### THE TASK
Print every line of the data exactly as shown.

***** DATA LISTING *****

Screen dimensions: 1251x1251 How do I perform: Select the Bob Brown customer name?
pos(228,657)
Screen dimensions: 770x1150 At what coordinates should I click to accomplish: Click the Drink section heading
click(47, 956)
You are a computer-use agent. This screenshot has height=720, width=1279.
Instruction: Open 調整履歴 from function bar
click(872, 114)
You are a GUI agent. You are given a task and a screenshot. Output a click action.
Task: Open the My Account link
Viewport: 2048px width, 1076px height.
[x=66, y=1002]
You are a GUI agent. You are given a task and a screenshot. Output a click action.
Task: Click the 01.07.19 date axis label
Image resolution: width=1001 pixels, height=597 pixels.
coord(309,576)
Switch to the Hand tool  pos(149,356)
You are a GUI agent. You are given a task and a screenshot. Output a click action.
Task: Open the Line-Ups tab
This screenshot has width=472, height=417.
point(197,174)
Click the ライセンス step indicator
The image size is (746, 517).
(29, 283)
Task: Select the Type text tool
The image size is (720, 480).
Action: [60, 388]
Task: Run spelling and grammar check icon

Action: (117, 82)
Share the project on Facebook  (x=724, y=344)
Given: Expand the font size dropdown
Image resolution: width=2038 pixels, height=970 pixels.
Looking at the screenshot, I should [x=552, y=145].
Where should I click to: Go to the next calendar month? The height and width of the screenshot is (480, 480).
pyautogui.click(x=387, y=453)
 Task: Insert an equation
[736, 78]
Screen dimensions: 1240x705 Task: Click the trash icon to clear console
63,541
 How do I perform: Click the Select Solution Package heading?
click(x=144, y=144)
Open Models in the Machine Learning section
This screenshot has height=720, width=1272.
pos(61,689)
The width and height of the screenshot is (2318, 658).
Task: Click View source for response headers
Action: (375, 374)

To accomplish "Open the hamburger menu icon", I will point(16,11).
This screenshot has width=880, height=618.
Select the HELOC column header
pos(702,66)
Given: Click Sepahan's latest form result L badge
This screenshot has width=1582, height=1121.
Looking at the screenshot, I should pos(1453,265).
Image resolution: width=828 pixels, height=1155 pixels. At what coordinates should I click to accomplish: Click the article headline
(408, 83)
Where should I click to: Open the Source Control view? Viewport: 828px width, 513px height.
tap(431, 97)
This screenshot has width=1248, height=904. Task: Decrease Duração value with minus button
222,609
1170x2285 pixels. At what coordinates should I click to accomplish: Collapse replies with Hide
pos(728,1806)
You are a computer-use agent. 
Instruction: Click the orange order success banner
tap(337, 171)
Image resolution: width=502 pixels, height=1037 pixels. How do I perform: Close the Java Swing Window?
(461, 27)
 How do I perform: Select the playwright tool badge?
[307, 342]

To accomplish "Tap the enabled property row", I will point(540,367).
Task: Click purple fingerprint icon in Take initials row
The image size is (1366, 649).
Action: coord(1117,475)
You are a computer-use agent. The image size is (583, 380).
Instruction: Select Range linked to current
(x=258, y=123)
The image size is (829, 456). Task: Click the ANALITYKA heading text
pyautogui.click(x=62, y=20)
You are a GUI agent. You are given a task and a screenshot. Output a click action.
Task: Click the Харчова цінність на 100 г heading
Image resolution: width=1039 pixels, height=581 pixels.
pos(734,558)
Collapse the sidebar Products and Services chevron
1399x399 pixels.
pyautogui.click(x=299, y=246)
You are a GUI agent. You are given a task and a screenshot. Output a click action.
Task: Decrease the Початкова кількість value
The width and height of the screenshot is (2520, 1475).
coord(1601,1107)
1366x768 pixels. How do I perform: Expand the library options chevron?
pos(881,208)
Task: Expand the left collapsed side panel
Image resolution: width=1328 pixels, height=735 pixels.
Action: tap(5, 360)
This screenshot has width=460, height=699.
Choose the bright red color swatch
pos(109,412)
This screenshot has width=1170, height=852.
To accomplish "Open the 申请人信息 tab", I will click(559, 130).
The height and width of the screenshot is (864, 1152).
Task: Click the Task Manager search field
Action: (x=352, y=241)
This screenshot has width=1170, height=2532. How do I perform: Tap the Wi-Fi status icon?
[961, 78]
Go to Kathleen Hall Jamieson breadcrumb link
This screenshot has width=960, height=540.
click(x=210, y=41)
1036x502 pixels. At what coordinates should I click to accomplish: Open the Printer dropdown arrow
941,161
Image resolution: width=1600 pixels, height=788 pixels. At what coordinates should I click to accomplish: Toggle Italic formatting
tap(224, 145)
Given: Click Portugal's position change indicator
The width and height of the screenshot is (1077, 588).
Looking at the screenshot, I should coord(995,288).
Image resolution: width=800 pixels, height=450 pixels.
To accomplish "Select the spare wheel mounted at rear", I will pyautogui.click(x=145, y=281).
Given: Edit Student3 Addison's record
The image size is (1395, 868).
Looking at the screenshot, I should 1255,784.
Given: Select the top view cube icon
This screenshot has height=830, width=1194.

*****

### RESPONSE BOX
Screen dimensions: 1251x1251 How do I perform: Select the Bob Brown customer name?
pos(228,657)
Screen dimensions: 770x1150 At what coordinates should I click to accomplish: Click the Drink section heading
click(47, 956)
You are a computer-use agent. This screenshot has height=720, width=1279.
Instruction: Open 調整履歴 from function bar
click(872, 114)
You are a GUI agent. You are given a task and a screenshot. Output a click action.
Task: Open the My Account link
Viewport: 2048px width, 1076px height.
[x=66, y=1002]
You are a GUI agent. You are given a task and a screenshot. Output a click action.
Task: Click the 01.07.19 date axis label
Image resolution: width=1001 pixels, height=597 pixels.
coord(309,576)
Switch to the Hand tool  pos(149,356)
You are a GUI agent. You are given a task and a screenshot. Output a click action.
Task: Open the Line-Ups tab
This screenshot has width=472, height=417.
point(197,174)
Click the ライセンス step indicator
The image size is (746, 517).
(29, 283)
Task: Select the Type text tool
The image size is (720, 480).
Action: [60, 388]
Task: Run spelling and grammar check icon

Action: (117, 82)
Share the project on Facebook  (x=724, y=344)
Given: Expand the font size dropdown
Image resolution: width=2038 pixels, height=970 pixels.
Looking at the screenshot, I should [x=552, y=145].
Where should I click to: Go to the next calendar month? The height and width of the screenshot is (480, 480).
pyautogui.click(x=387, y=453)
 Task: Insert an equation
[736, 78]
Screen dimensions: 1240x705 Task: Click the trash icon to clear console
63,541
 How do I perform: Click the Select Solution Package heading?
click(x=144, y=144)
Open Models in the Machine Learning section
This screenshot has height=720, width=1272.
pos(61,689)
The width and height of the screenshot is (2318, 658).
Task: Click View source for response headers
Action: (375, 374)

To accomplish "Open the hamburger menu icon", I will point(16,11).
This screenshot has width=880, height=618.
Select the HELOC column header
pos(702,66)
Given: Click Sepahan's latest form result L badge
This screenshot has width=1582, height=1121.
Looking at the screenshot, I should pos(1453,265).
Image resolution: width=828 pixels, height=1155 pixels. At what coordinates should I click to accomplish: Click the article headline
(408, 83)
Where should I click to: Open the Source Control view? Viewport: 828px width, 513px height.
tap(431, 97)
This screenshot has width=1248, height=904. Task: Decrease Duração value with minus button
222,609
1170x2285 pixels. At what coordinates should I click to accomplish: Collapse replies with Hide
pos(728,1806)
You are a computer-use agent. 
Instruction: Click the orange order success banner
tap(337, 171)
Image resolution: width=502 pixels, height=1037 pixels. How do I perform: Close the Java Swing Window?
(461, 27)
 How do I perform: Select the playwright tool badge?
[307, 342]

To accomplish "Tap the enabled property row", I will point(540,367).
Task: Click purple fingerprint icon in Take initials row
The image size is (1366, 649).
Action: coord(1117,475)
You are a computer-use agent. The image size is (583, 380).
Instruction: Select Range linked to current
(x=258, y=123)
The image size is (829, 456). Task: Click the ANALITYKA heading text
pyautogui.click(x=62, y=20)
You are a GUI agent. You are given a task and a screenshot. Output a click action.
Task: Click the Харчова цінність на 100 г heading
Image resolution: width=1039 pixels, height=581 pixels.
pos(734,558)
Collapse the sidebar Products and Services chevron
1399x399 pixels.
pyautogui.click(x=299, y=246)
You are a GUI agent. You are given a task and a screenshot. Output a click action.
Task: Decrease the Початкова кількість value
The width and height of the screenshot is (2520, 1475).
coord(1601,1107)
1366x768 pixels. How do I perform: Expand the library options chevron?
pos(881,208)
Task: Expand the left collapsed side panel
Image resolution: width=1328 pixels, height=735 pixels.
Action: tap(5, 360)
This screenshot has width=460, height=699.
Choose the bright red color swatch
pos(109,412)
This screenshot has width=1170, height=852.
To accomplish "Open the 申请人信息 tab", I will click(559, 130).
The height and width of the screenshot is (864, 1152).
Task: Click the Task Manager search field
Action: (x=352, y=241)
This screenshot has width=1170, height=2532. How do I perform: Tap the Wi-Fi status icon?
[961, 78]
Go to Kathleen Hall Jamieson breadcrumb link
This screenshot has width=960, height=540.
click(x=210, y=41)
1036x502 pixels. At what coordinates should I click to accomplish: Open the Printer dropdown arrow
941,161
Image resolution: width=1600 pixels, height=788 pixels. At what coordinates should I click to accomplish: Toggle Italic formatting
tap(224, 145)
Given: Click Portugal's position change indicator
The width and height of the screenshot is (1077, 588).
Looking at the screenshot, I should coord(995,288).
Image resolution: width=800 pixels, height=450 pixels.
To accomplish "Select the spare wheel mounted at rear", I will pyautogui.click(x=145, y=281).
Given: Edit Student3 Addison's record
The image size is (1395, 868).
Looking at the screenshot, I should 1255,784.
Given: Select the top view cube icon
This screenshot has height=830, width=1194.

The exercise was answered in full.